💡 Business Problem
The primary objective of the research was to explore and develop strategies for early diagnosis of ASD, emphasizing its importance in reducing healthcare costs. By identifying potential markers or indicators, the research sought to contribute to the enhancement of assessment models, ultimately leading to more effective and timely interventions for individuals with ASD.
📊 Dataset
The data included 21 columns, comprising 10 questionnaire questions and other variables encompassing medical and demographic background.
Data Source: https://www.kaggle.com/datasets/andrewmvd/autism-screening-on-adults/data
🛠️ Tools
- Tools: Python
- Skills: Chi-square test, CART model, Logistic Regression
🔬 Methodology
1. Data Cleaning & Preprocessing
a. Encoded boolean features (Gender, Jaundice, Relative Autism, Autistic) as binary (1/0).
b. Grouped countries of residence with a count less than 50 under the Others category. Grouped Healthcare Professionals in relation variable into the Others category.
c. Remove outliers and redundant variables which correlated with other variables.
d. Mean-centering Age to decrease VIF(Variance Inflation Factor).
2. Exploratory Data Analysis (EDA)
a. We observed that in this dataset, majority of examinees are between 21 and 30 years old.

b. Latino had the highest percentage rate of positive result.

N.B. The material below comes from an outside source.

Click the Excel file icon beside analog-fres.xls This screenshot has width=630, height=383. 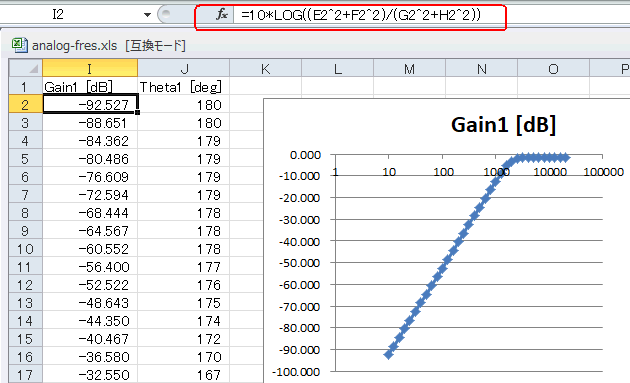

3. Data Modeling and Analysis
a. Chi-square Test
Initially, we employed the Chi-square test as a preliminary step to identify which variables were statistically significant and should be included in our predictive models.
b. Classification And Regression Trees Model (CART)
We noticed that the CART model mainly splits based on the 10 questions about behavior related to autism. This means these questions are important for figuring out if someone might have autism.
c. Logistic Regression Model
The variables linked to behavioral questions have larger coefficients compared to other variables in our model. This means that behaviors related to autism play a crucial role in predicting autism traits compared to other factors we looked at.

🎯 Conclusions
- Q9 (The inability to understand what someone is thinking, just by looking at their face) is a variable which is most significantly related to traits of ASD.
- We cannot recommend someone for a full ASD assessment on the basis of their Age
- Jaundice, Relatives with Autism, and ethnicity are more significant factors to screen ASD.